Text segment:
Postby winston » Wed Jan 07, 2015 11:32 am

Moody’s: O&G industry entering a challenging 2015

KUALA LUMPUR: The global oil and gas (O&G) industry is entering a challenging 2015 based on stubbornly low oil prices, says Moody’s Investors Service in a report.

According to the rating firm, exploration and production (E&P) companies will be hit first, while oilfield services (OFS) and midstream energy operators will feel the knock-on effects of reduced capital spending in the E&P sector.

Offshore contract drillers are likely to have their toughest year since 2009, while integrated oil majors are the best-positioned to react to lower prices.

Crude oil prices have dropped to around US$55 (RM195) a barrel, from about US$95 a barrel in July 2014, amid growing supply from non-Organization of Petroleum Exporting Countries (Opec) countries, particularly the United States; a slowing increase in global demand; and Saudi Arabia’s decision not to continue acting as Opec’s (and the world’s) swing producer.

“If oil prices remain at around US$55 a barrel through 2015, most of the lost revenue will hit the E&P companies’ bottom line, which will reduce cash flow available for reinvestment,” says Moody’s managing director (corporate finance), Steven Wood. “As spending in the E&P sector diminishes, oilfield services companies and midstream operators will begin to feel the stress.”

If oil prices were to average US$75 a barrel in 2015, North American E&P companies would likely reduce their capital spending by around 20% from 2014 levels, while if they go below US$60 a barrel, spending could be cut by 30% to 40%, Wood says in the Moody’s report. Outside North America, E&P firms would likely reduce spending by 10% to 20%, depending on prices.

According to Moody’s estimates, OFS sector earnings would fall by 12% to 17%, if oil averages US$75 a barrel, while an average price below US$60 a barrel could drive earnings down by 25% to 30%.

Given information:
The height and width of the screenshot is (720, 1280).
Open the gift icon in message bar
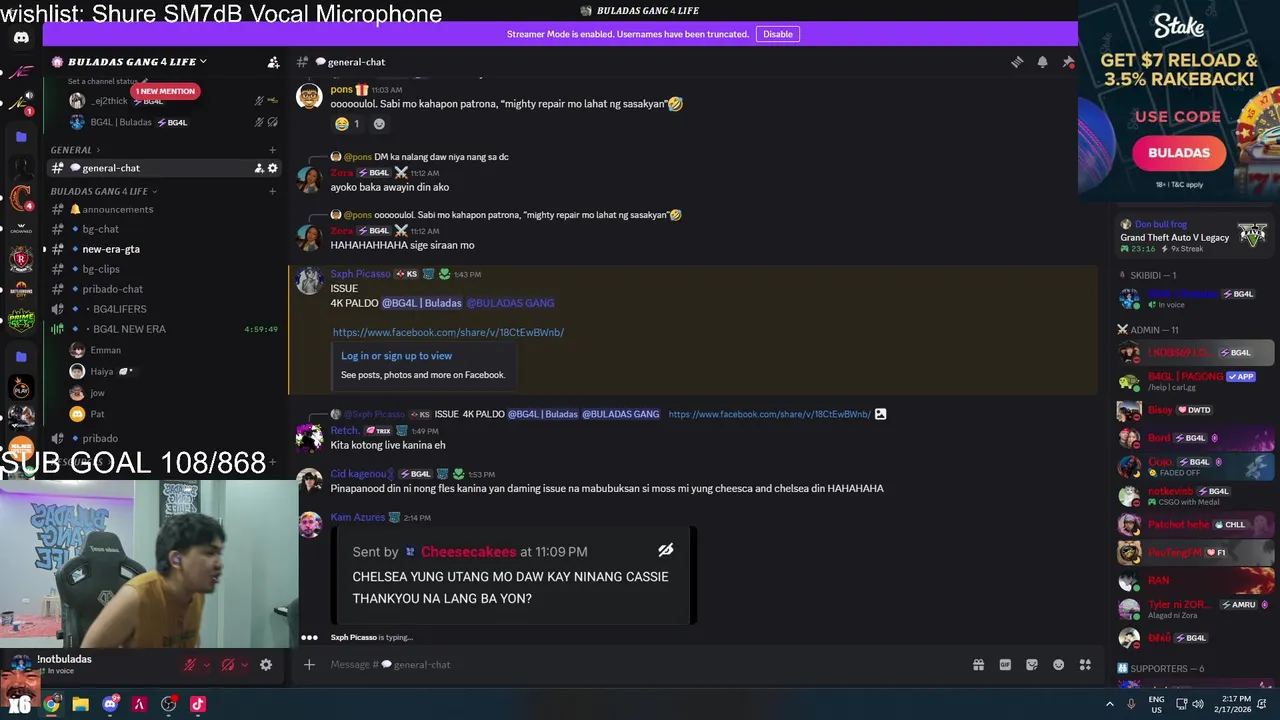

Jobs:
(1) Summarize the article on the 2015 oil and gas outlook in two sentences.
(2) Reproduce word for word the part of the article on the 2015 oil and gas outlook between "According to the" and "the E&P sector.", inclusive.

Expected responses:
(1) In a report, Moody's Investors Service says the global oil and gas industry faces a challenging 2015 because of stubbornly low oil prices. Exploration and production companies will be hit first, and oilfield services and midstream operators will feel the knock-on effects of reduced capital spending, with deeper spending cuts and earnings declines expected if prices average below US$60 a barrel.

(2)
According to the rating firm, exploration and production (E&P) companies will be hit first, while oilfield services (OFS) and midstream energy operators will feel the knock-on effects of reduced capital spending in the E&P sector.